Eager to become leader of Al Qaeda Network, the then number two Ayman Al Zawahiri set up Osama bin Laden by repeatedly sending a courier — who had been interrogated by the CIA — to his hiding place in Abbottabad, according to a new book by Chuck Pfarrer, a former Navy Seal and now novelist and screenwriter.
“Despite knowing that this operative was blown, Zawahiri used Abu Ahmed al Kuwaiti to make repeated trips to Osama’s compound,” Pfarrer said in his book, titled Seal Target Geronimo. He said he spoke with SEAL Team 6 members who were on the Osama bin Laden mission — and they are not pleased at being portrayed as a bunch of thugs who were on a “kill mission” for Al Qaeda leader.
“Based on this accumulation of information, one can draw conclusion that it was Zawahiri who led the US to Osama’s hiding place in Abbottabad, accomplishing this through a complex and persistent series of lapses in security,” Pfarrer said. “Some of these slips were subtle and some of them were so obvious that they were laughable,” he wrote in his book, which also claims that Zawahiri even tried to get Russians to kill Osama and he also wrongly diagnosed the Al Qaeda leader.
Osama bin Laden was supposedly betrayed by his close aide Ayman Al Zawahiri, according to the book. “Zawahiri tried to get the Russians to kill Bin Laden; they did not. He hoped that Addison’s disease would take him, but it did not. Now Zawahiri played is final card — he deliberately used a blown courier to communicate with Osama, and the inevitable happened. The Americans found him,” Pfarrer wrote in his 225-page book published by the New York-based St Martin’s Press.

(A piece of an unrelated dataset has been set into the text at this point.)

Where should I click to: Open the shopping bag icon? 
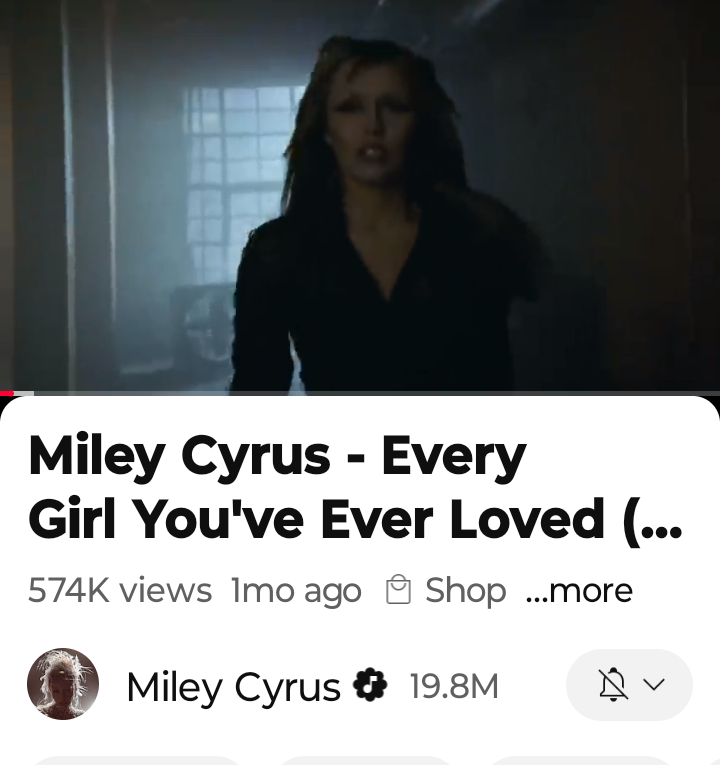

He said that for 30 years, Zawahiri had been willing to use violence to bring about his idea of Islamic government. Now, the Muslims were throwing off chains of dictatorship and calling out not for religious law but for democracy, the book said. “Repeated plans to smuggle chemical weapons into the US had come to naught and now Zawahiri had had enough. By late in 2009, he had determined to wrest control of al Qaeda from Osama,” the book says.

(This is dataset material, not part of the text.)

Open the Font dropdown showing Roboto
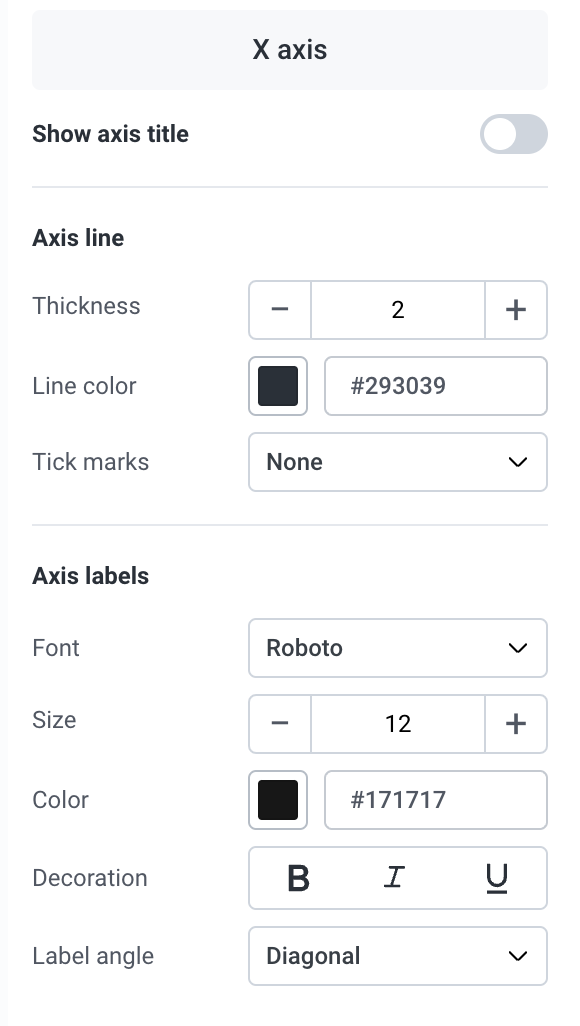 (398, 648)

“Zawahiri had several advantages over his boss. Besides an innate viciousness, Zawahiri could speak and read English. He was an avid consumer of American news about al Qaeda,” it states. “Moving between his own 1st-provided safe houses, Zawahiri had his messages delivered in Abu Ahmed al Kuwaiti’s fantastically painted four wheel-drive truck. The vehicle and its frequent destination soon attracted the attention of American intelligence,” Pfarrer wrote.
“During the Afghan war, Zawahiri had continually urged Osama forward into combat. As his personal physician from 1984 to 2003, Zawahiri examined and treated Osama frequently. Zawahiri was a trained physician who studied at one of the finest universities in the Middle East. Yet he failed to diagnose Osama’s obvious symptoms of back pain, low blood pressure, and fainting spells,” he said.

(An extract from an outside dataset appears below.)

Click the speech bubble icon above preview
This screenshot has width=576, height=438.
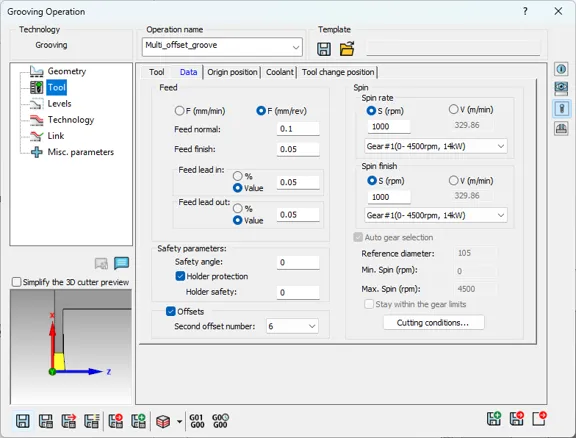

“All of these, and a telltale craving for table salt led to a diagnosis that was obvious, yet Zawahiri never mentioned it to Osama and withheld from him the easy-to-acquire medication that would have held his disease in check,” the former SEALs wrote in the book. Referring to documents and materials obtained from the Abbottabad compound, Pfarrer says that Osama bin Laden, himself did not like Zawahiri and was planning to exclude him from the new leadership structure of the outfit that he was making.
“SEALs would carry away five hundred data systems, hard drives, computers, laptops, monitors, notebooks written in Arabic and English, papers, financial records, and wire diagrams of a new al Qaeda that Osama was planning, one that did not include Zawahiri,” Pfarrer said.
“Osama had considered now that Egypt had its revolution. He (Osama) did not want attacks carried out against Egypt, and documents show that Zawahiri was planning a spectacular bombing in Tahrir Square,” he said. “Ironically, analysts reading through Osama’s papers would discover that he (Osama) was planning a full break with Zawahiri. That move came too late to prevent Zawahiri from moving against him,” Pfarrer wrote.